• _GOAL_: Copy out all of the material below word for word, omitting the pictures.

[Entries from a data source]

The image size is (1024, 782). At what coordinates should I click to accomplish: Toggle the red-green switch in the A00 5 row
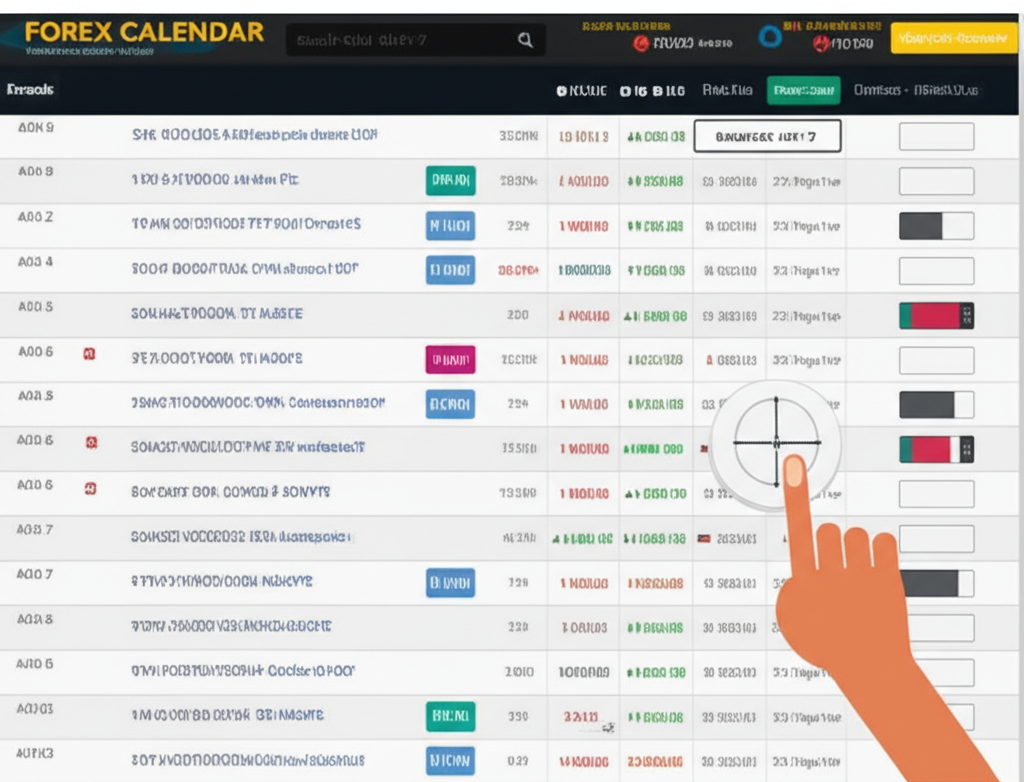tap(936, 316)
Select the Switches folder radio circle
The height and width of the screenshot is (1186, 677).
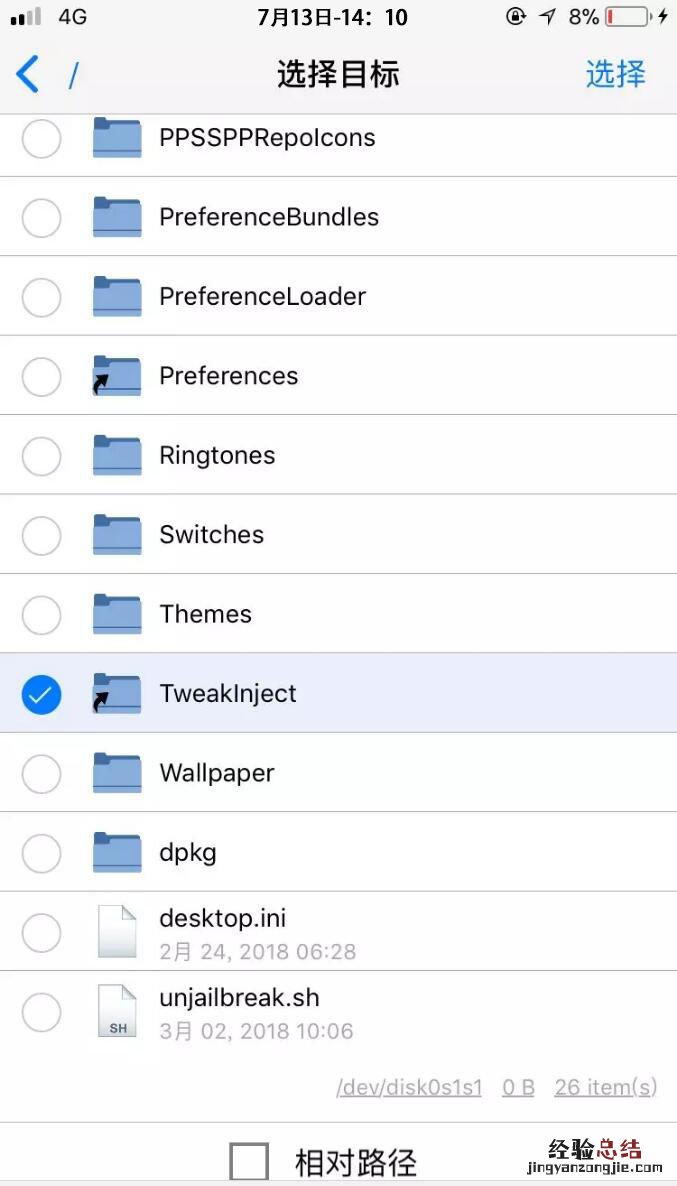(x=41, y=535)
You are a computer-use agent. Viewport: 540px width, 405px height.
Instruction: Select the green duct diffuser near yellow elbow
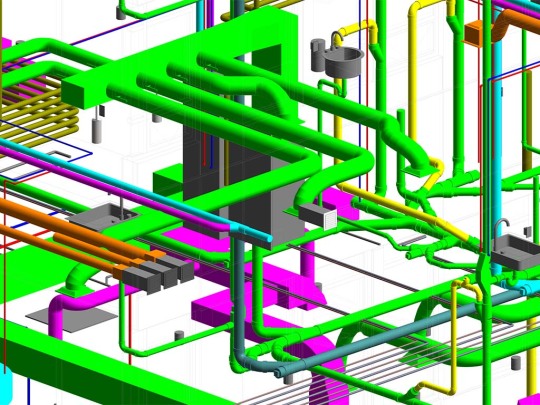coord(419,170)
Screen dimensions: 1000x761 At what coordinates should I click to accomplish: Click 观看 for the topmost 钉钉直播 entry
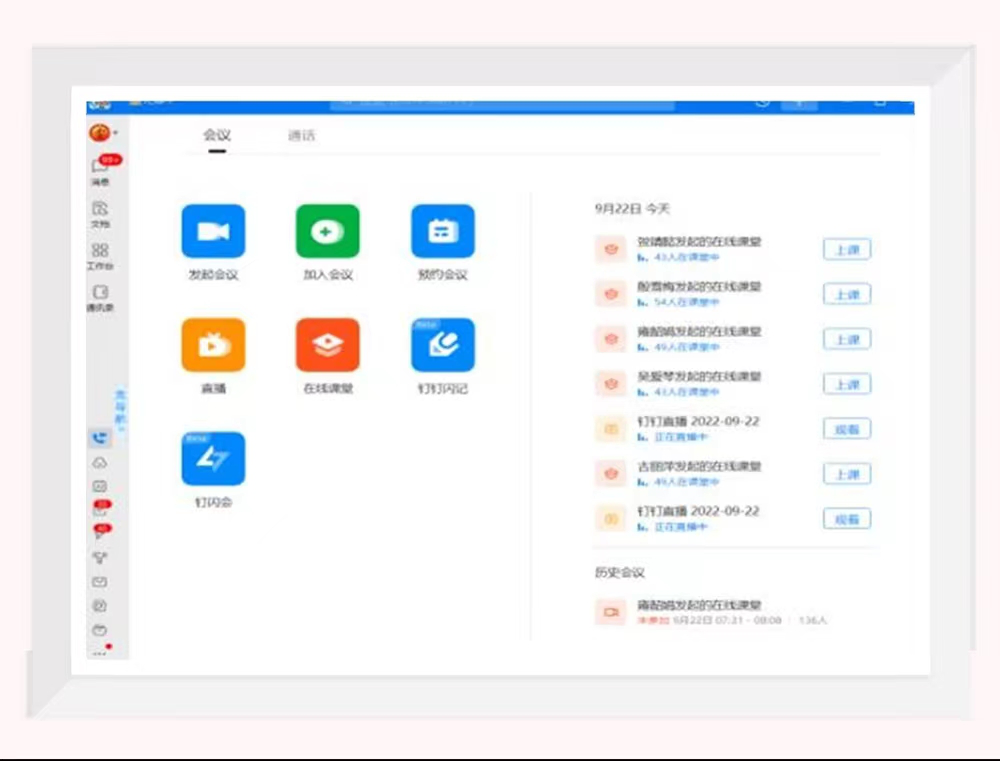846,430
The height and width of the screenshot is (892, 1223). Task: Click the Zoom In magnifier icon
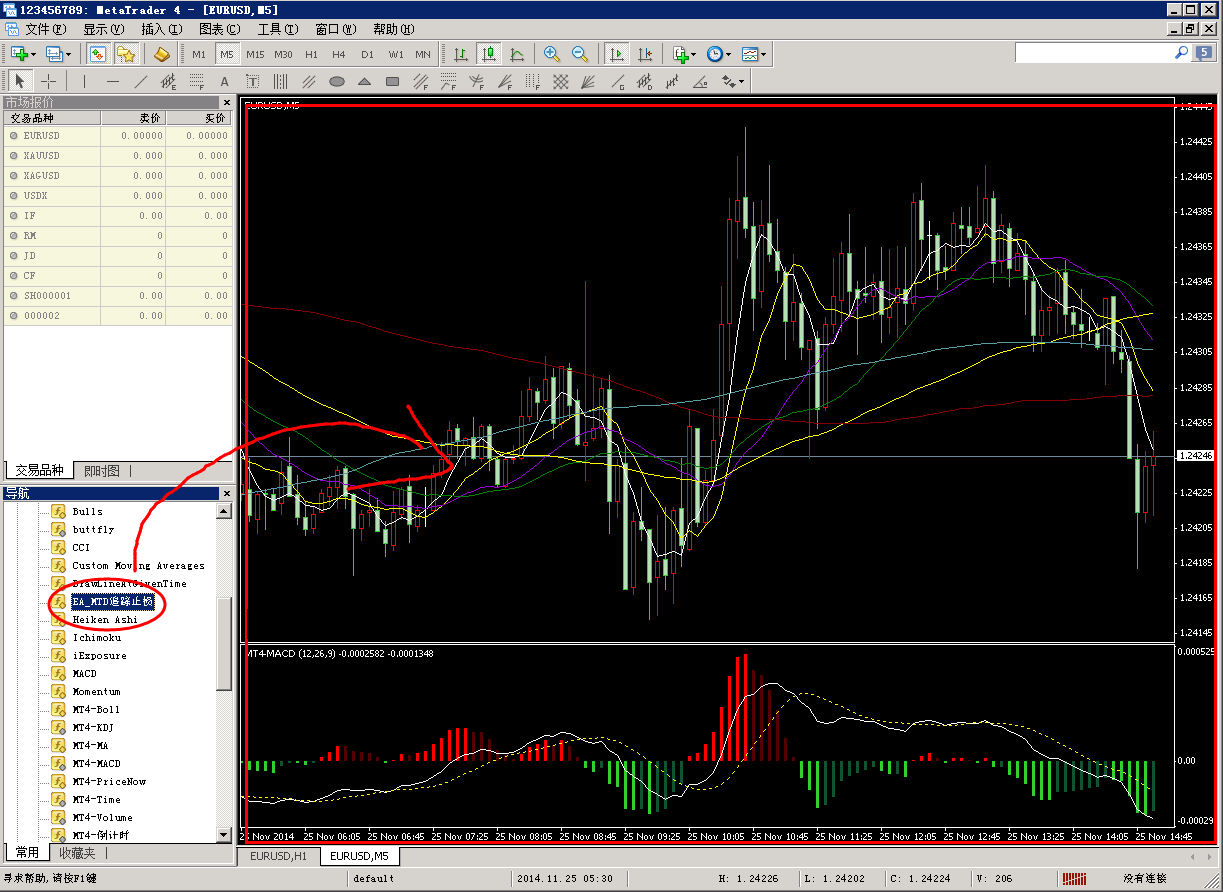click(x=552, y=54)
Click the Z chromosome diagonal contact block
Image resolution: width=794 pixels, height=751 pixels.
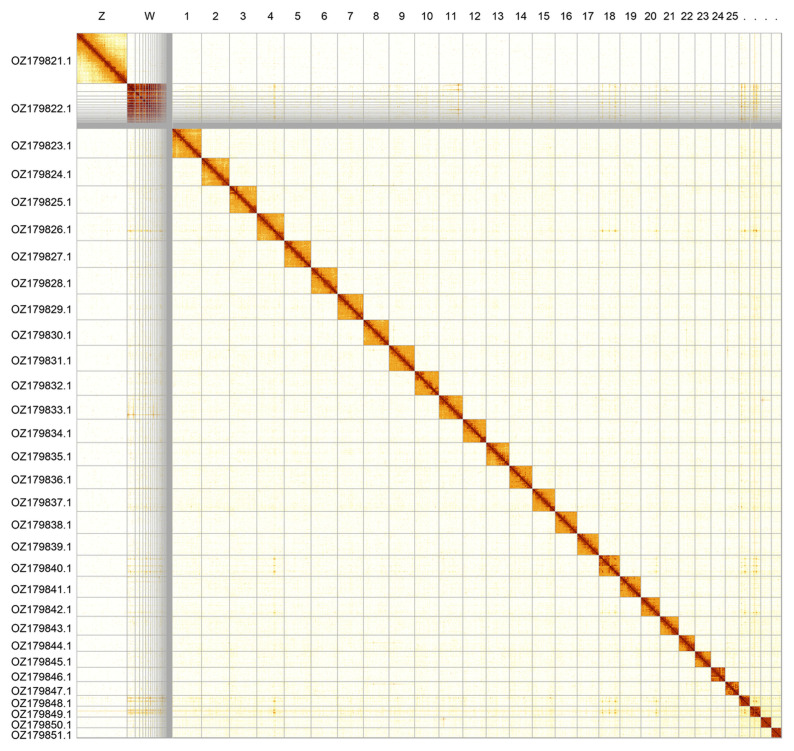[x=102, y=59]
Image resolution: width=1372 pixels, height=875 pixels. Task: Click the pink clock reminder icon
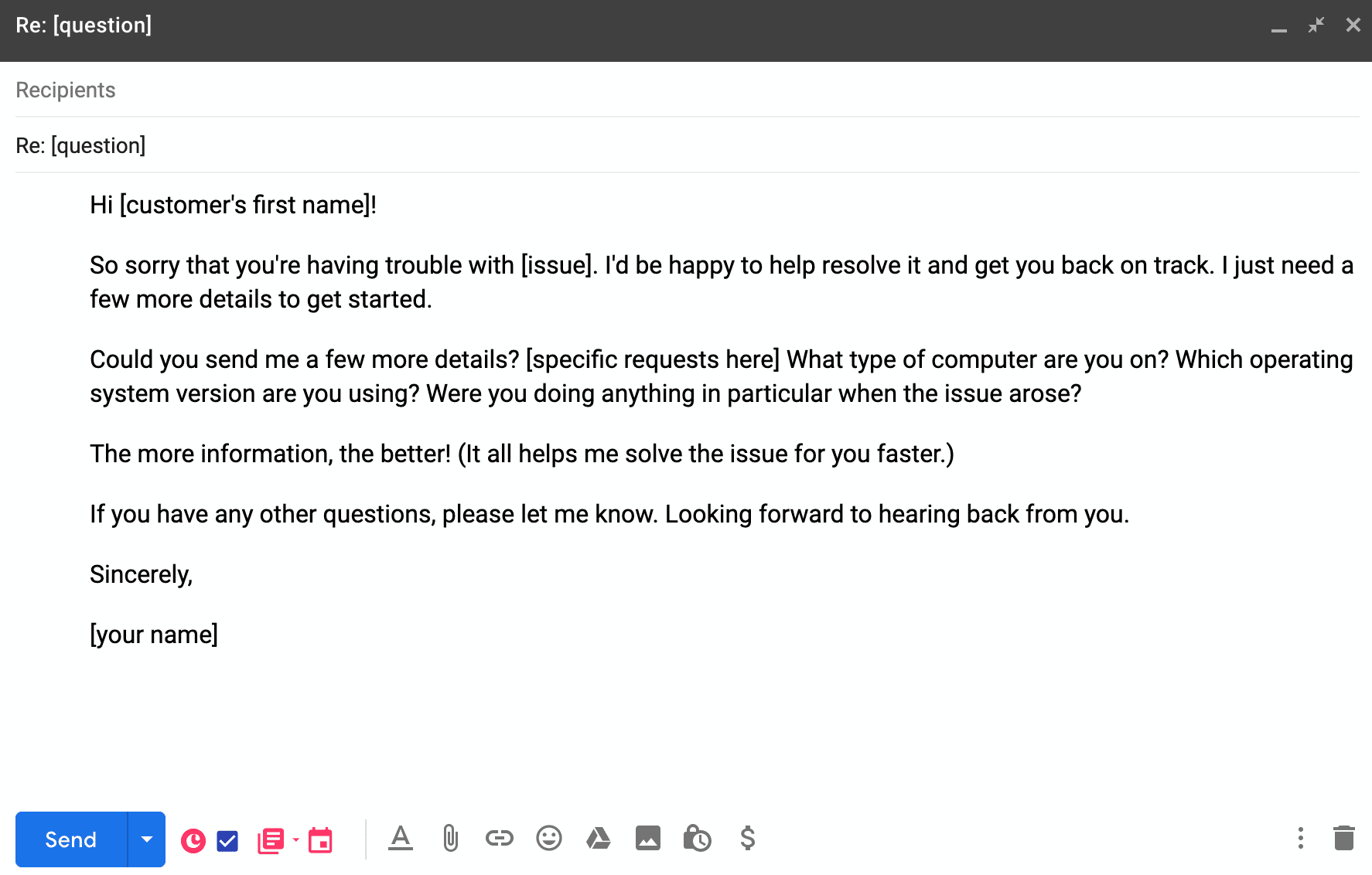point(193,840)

• _OUTPUT FOR THIS TASK_:
The image size is (1024, 782). At what coordinates should I click to accomplish: Toggle the red-green switch in the A00 5 row
tap(936, 316)
Select the Switches folder radio circle
The height and width of the screenshot is (1186, 677).
(x=41, y=535)
You are a computer-use agent. Viewport: 540px width, 405px height.
Instruction: Select the green duct diffuser near yellow elbow
coord(419,170)
Screen dimensions: 1000x761 At what coordinates should I click to accomplish: Click 观看 for the topmost 钉钉直播 entry
846,430
The height and width of the screenshot is (892, 1223). Task: Click the Zoom In magnifier icon
click(x=552, y=54)
Click the Z chromosome diagonal contact block
Image resolution: width=794 pixels, height=751 pixels.
[x=102, y=59]
Image resolution: width=1372 pixels, height=875 pixels. Task: Click the pink clock reminder icon
point(193,840)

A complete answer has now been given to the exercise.